**PAGE TEXT:**
******

The Watch Tower taught that spiritually-minded ones could discern this “presence of the Lord” from 1874 forward. Readers were then told that the Greek word parousia means “presence”, which, in turn, means “giving his attention to things pertaining to his church and kingdom, as these things have to do with the saints on the earth”.

Allusions to the beginning of the Lord’s “presence” in 1874 continued to appear in print until the fall of 1930 (although they weren’t to be understood as literally “being present”; only as “giving his attention to his church and kingdom”).

In 1931, a new booklet written by Rutherford, titled The Kingdom, The Hope of the World was released. Like his 1922 speech at the Cedar Point Convention, it referred to 1874 as the date the Lord “began preparing the way before Jehovah” and “began to bring to the attention of his people the great fundamental truths that had been obscured by the many errors taught by men”. No reference was made to a “presence” or “second coming” occurring in that year. Rather, it was stated that Jesus came the second time in 1914, and was set upon his throne at that time (although this latter element had already been introduced at the Cedar Point Convention in 1922).

The booklet proclaimed that Charles Taze Russell had been a leader “in the teaching and preaching of the divine Word and particularly with reference to the second coming of Christ and the setting up of his kingdom”. However, despite this commendation, by moving the date of the Lord’s presence or return from 1874 to 1914, the last traces of Russell’s teachings on the second coming had been replaced over time.

Invisible Angelic Messengers

As the Society’s teaching about Christ’s presence continued to change in the years after 1914, explanations were also offered as to how those teachings were being communicated. Publications from this period frequently spoke of direction and increased light. To follow this line of explanation as presented by the Society to the faithful, it is helpful to look at how those instructions and guidance were received.

******

**INFORMATION PROVIDED:**
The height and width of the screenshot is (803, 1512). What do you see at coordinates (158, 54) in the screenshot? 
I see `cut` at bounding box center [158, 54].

******

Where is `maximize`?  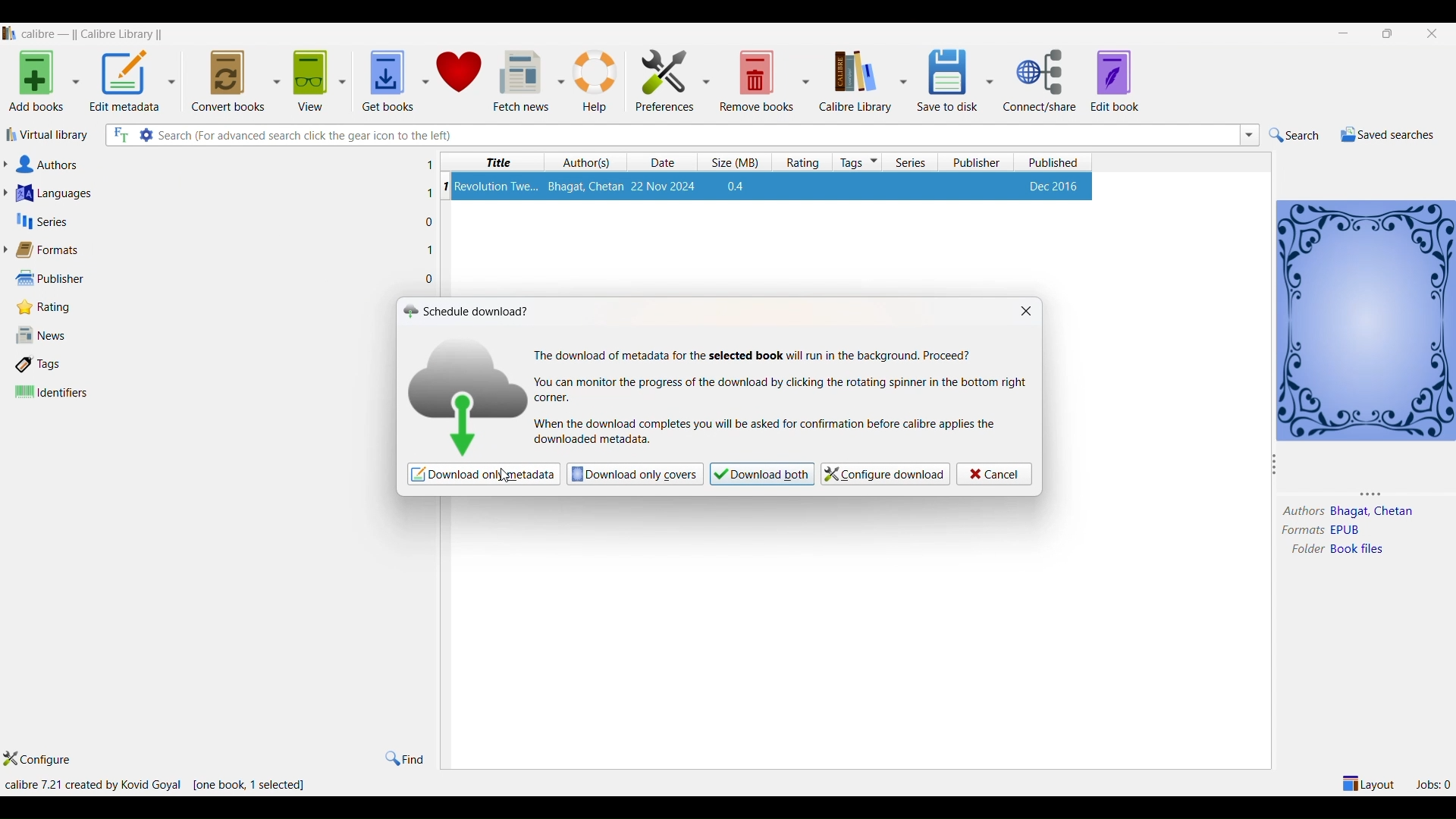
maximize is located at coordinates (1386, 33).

******

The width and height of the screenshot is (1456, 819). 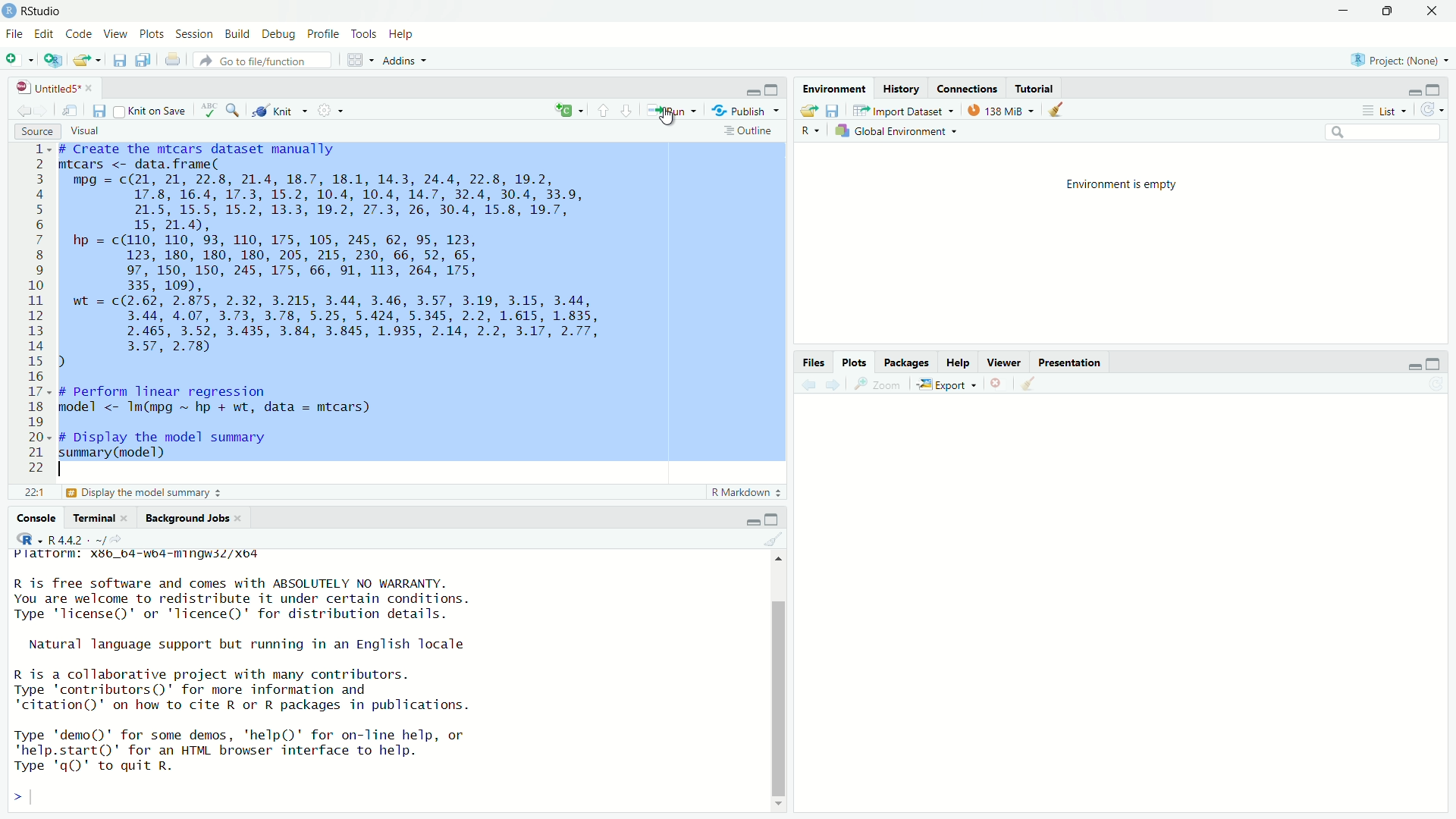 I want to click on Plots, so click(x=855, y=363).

******

**PROBLEMS AND TASKS:**
[1] Do the following statements agree with the Watch Tower passage? Answer yes or no for each, quoting the deciding words of the passage.
(a) The 1931 booklet The Kingdom, The Hope of the World was written by Rutherford.
(b) References to the Lord's "presence" beginning in 1874 stopped appearing in print in 1922.
(c) The 1931 booklet stated that Jesus came the second time in 1874.
[2] Print the Watch Tower passage from the words "In 1931, a new" up to and including the words "Convention in 1922).".
The rows are separate material and have no connection to the Watch Tower passage.

**OUTPUTS IN ORDER:**
[1]
(a) Yes: "a new booklet written by Rutherford, titled The Kingdom, The Hope of the World was released"
(b) No: "continued to appear in print until the fall of 1930"
(c) No: "it was stated that Jesus came the second time in 1914"

[2]
In 1931, a new booklet written by Rutherford, titled The Kingdom, The Hope of the World was released. Like his 1922 speech at the Cedar Point Convention, it referred to 1874 as the date the Lord “began preparing the way before Jehovah” and “began to bring to the attention of his people the great fundamental truths that had been obscured by the many errors taught by men”. No reference was made to a “presence” or “second coming” occurring in that year. Rather, it was stated that Jesus came the second time in 1914, and was set upon his throne at that time (although this latter element had already been introduced at the Cedar Point Convention in 1922).